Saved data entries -
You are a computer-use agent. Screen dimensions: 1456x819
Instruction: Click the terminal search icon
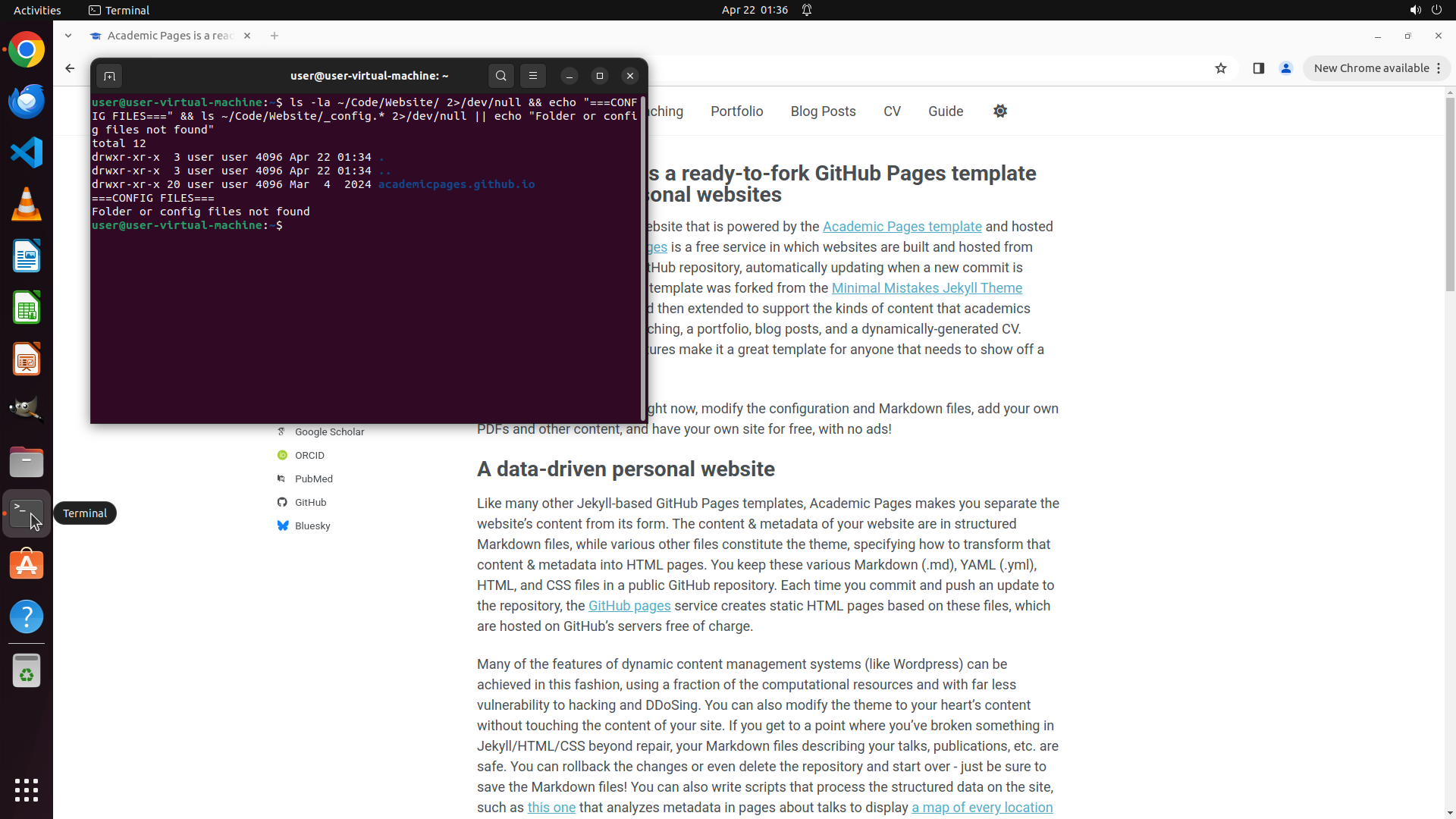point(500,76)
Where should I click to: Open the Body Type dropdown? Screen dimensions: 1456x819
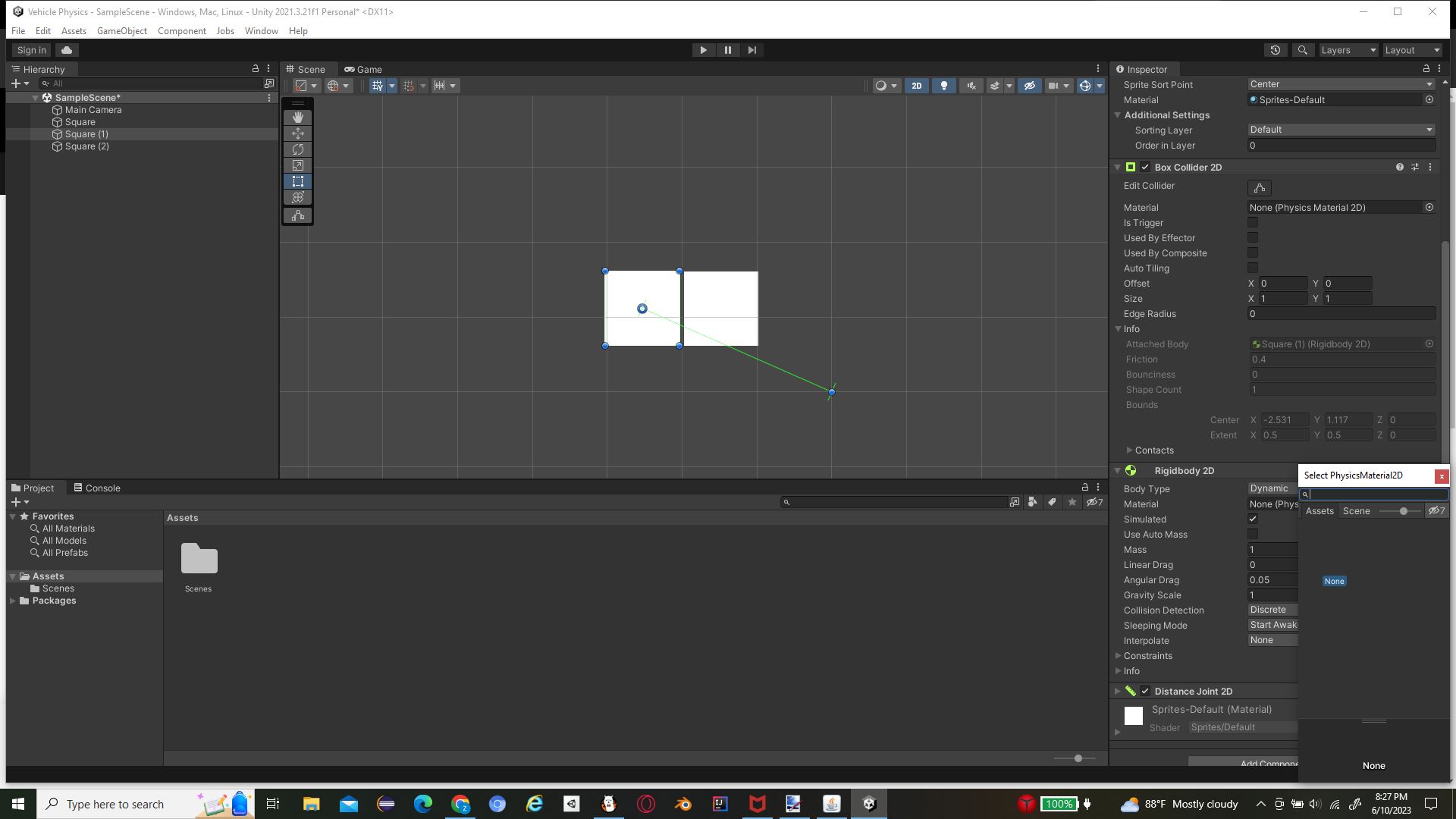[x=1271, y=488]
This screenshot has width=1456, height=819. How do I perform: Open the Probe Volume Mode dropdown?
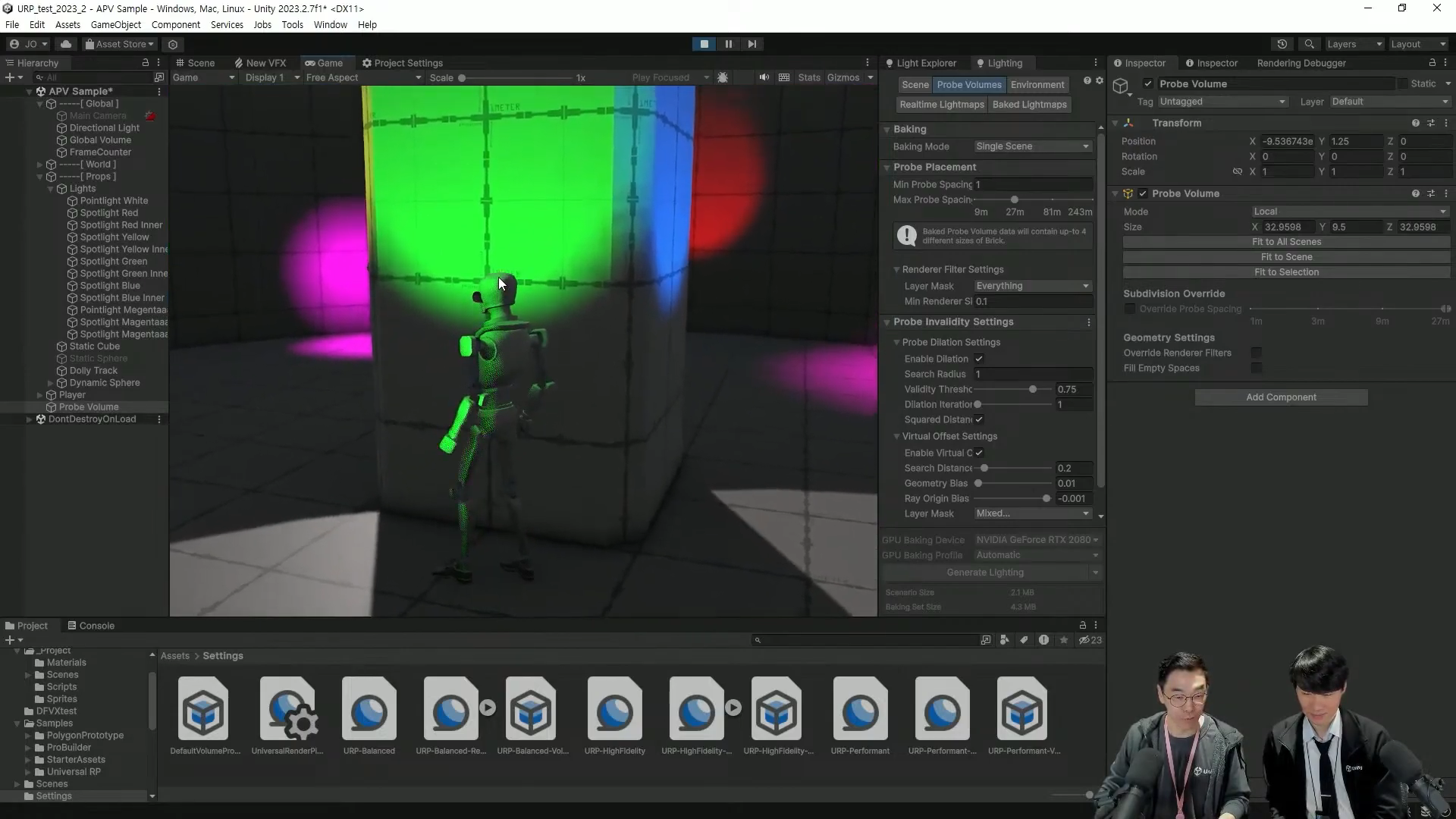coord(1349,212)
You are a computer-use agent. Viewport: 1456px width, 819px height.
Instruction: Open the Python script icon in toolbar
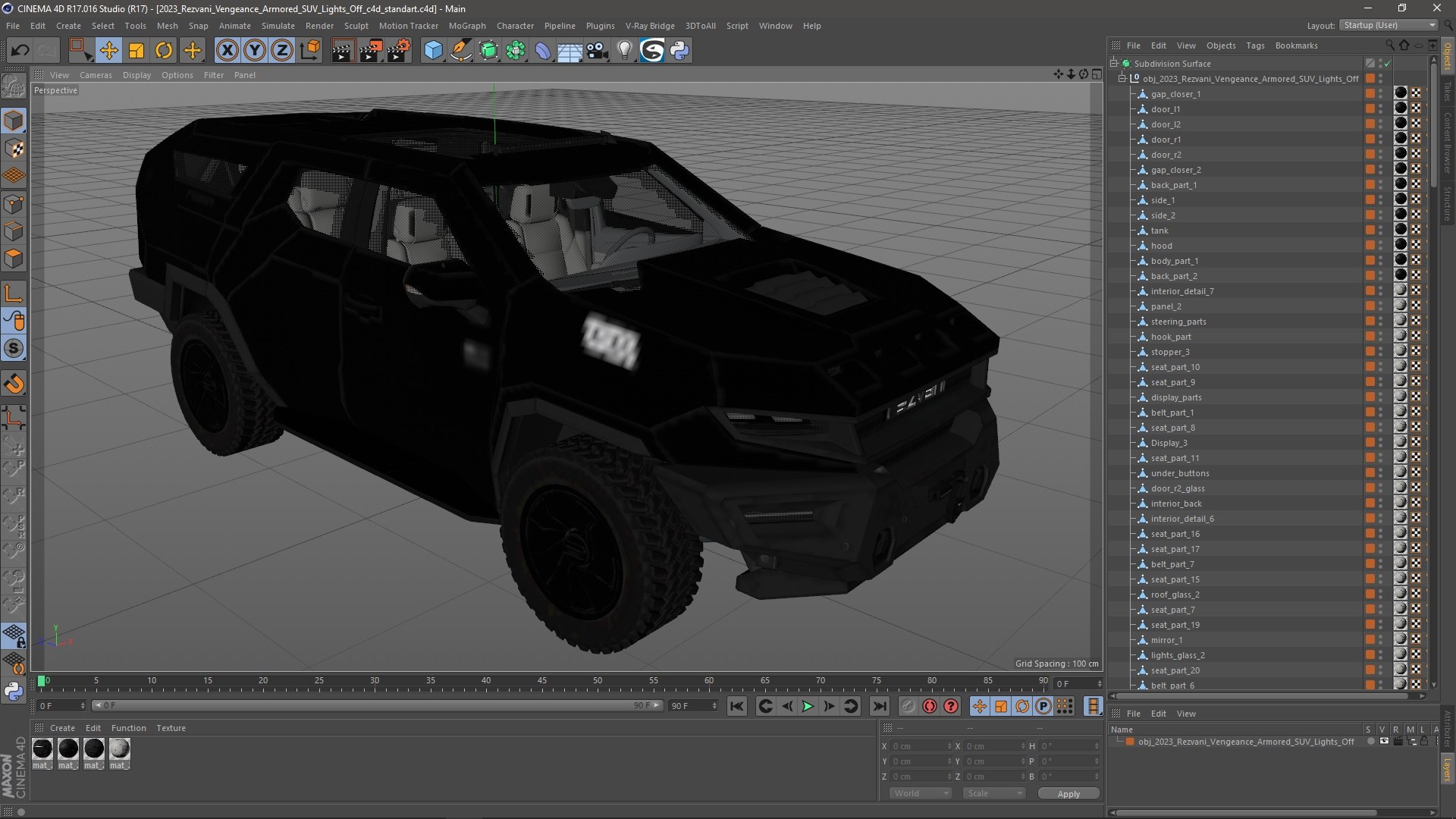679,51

PROBLEM TO SOLVE -
What is needed is an exact transcription of the lines from the one containing "You are a computer-use agent. Viewport: 1456px" through the last line of the records above, both included, with no pictures.

RESPONSE -
You are a computer-use agent. Viewport: 1456px width, 819px height.
Instruction: Open the Python script icon in toolbar
679,51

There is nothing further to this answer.